◆ **AVAILABLE RECORDS**:
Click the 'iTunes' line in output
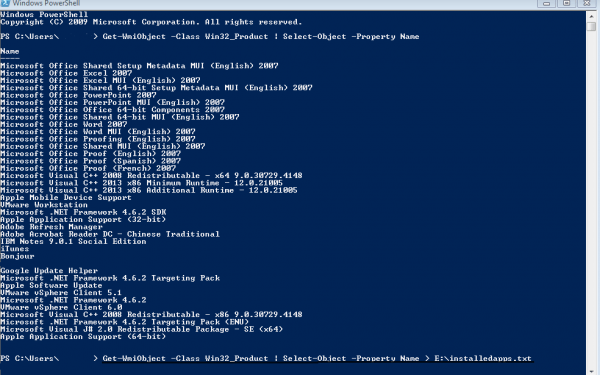The height and width of the screenshot is (375, 600). pos(15,249)
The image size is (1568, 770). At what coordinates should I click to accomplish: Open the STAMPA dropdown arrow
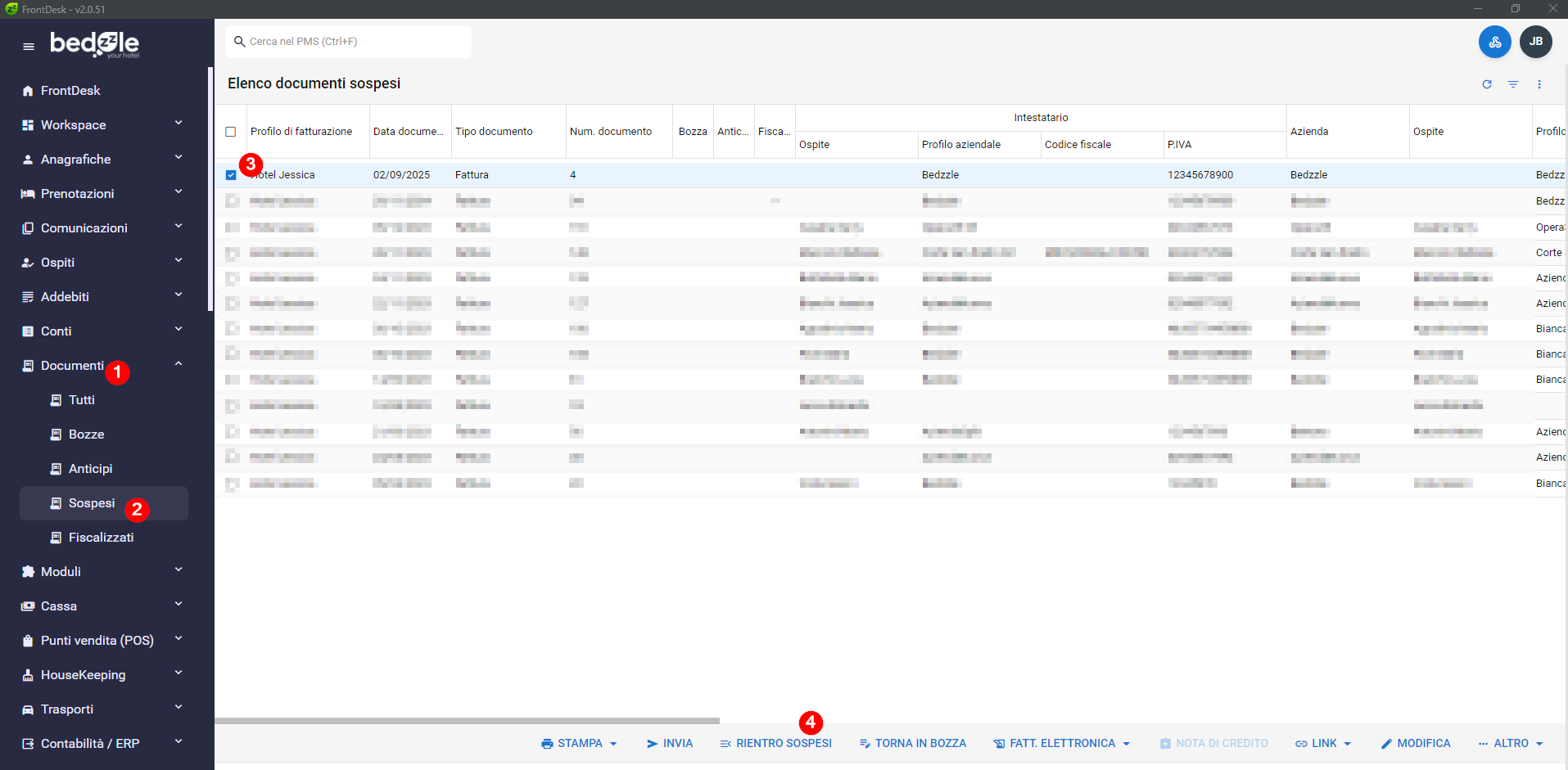pyautogui.click(x=613, y=744)
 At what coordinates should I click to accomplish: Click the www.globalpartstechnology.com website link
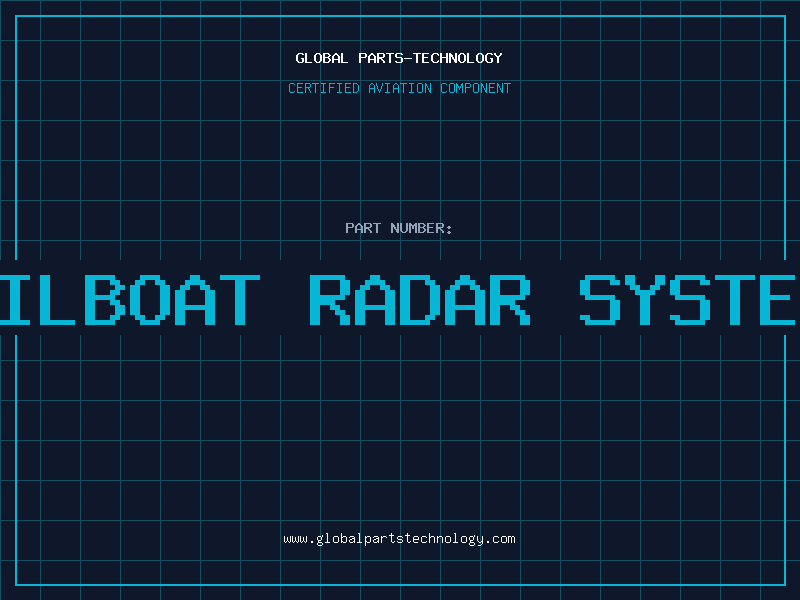pos(399,539)
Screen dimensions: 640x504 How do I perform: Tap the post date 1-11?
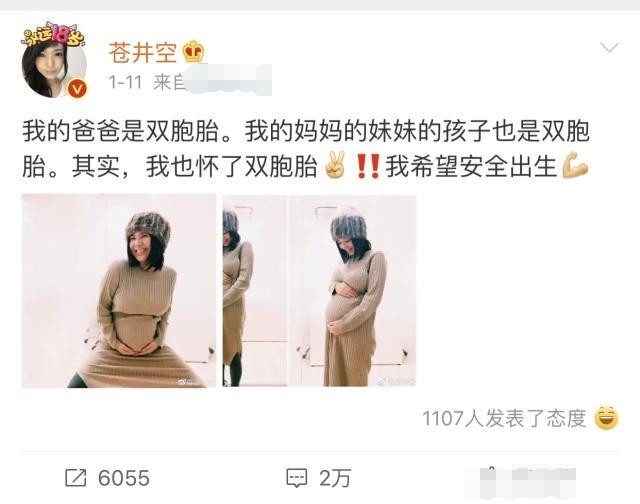tap(125, 83)
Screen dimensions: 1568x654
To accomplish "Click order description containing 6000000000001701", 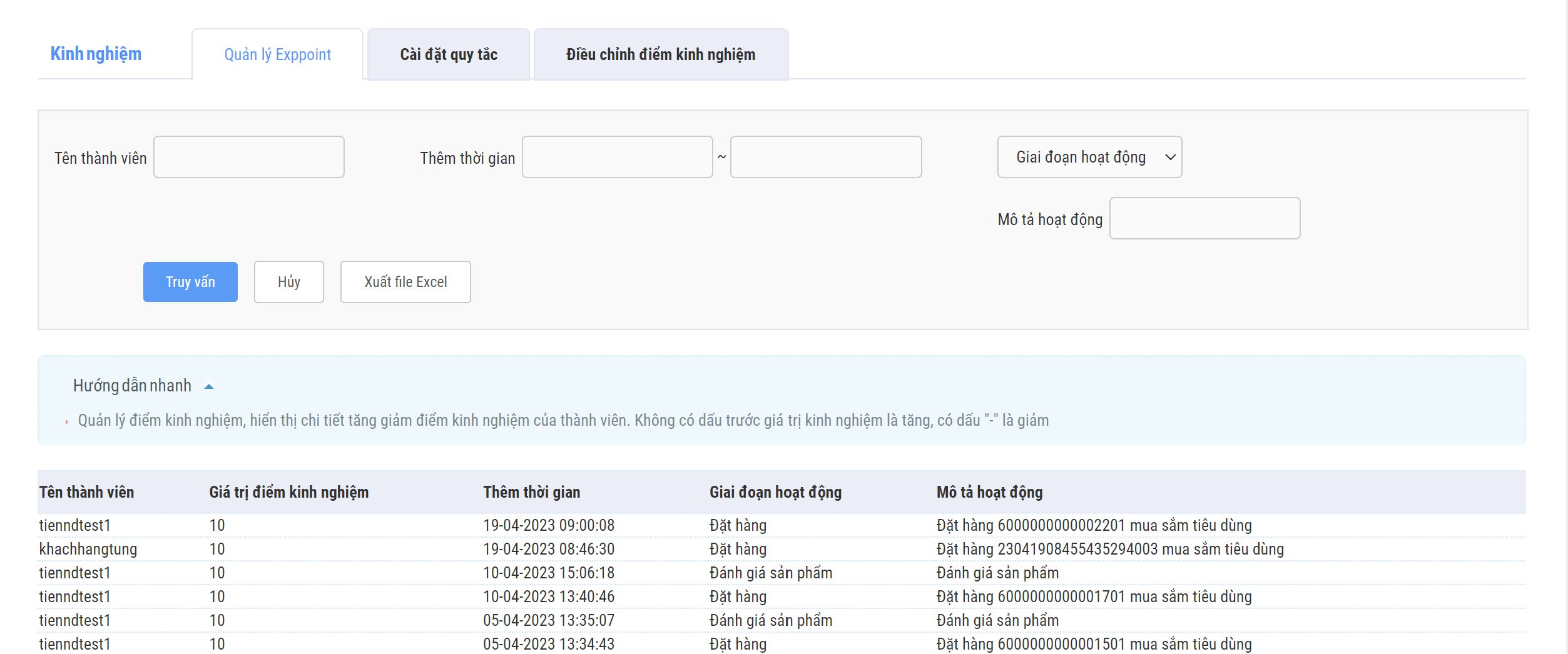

◆ **WHAT IS REQUIRED**:
With the pictures omitted, the entries are to be transcribed in full, exactly as they appear.

◆ **OUTPUT OF THE EXERCISE**:
Click the 'iTunes' line in output
The height and width of the screenshot is (375, 600). pos(15,249)
The image size is (1568, 770). At what coordinates should I click to accomplish: Open the STAMPA dropdown arrow
pyautogui.click(x=613, y=744)
 At what coordinates should I click to accomplish: Click the www.globalpartstechnology.com website link
pos(399,539)
Screen dimensions: 640x504 How do I perform: Tap the post date 1-11?
tap(125, 83)
Screen dimensions: 1568x654
To accomplish "Click order description containing 6000000000001701", 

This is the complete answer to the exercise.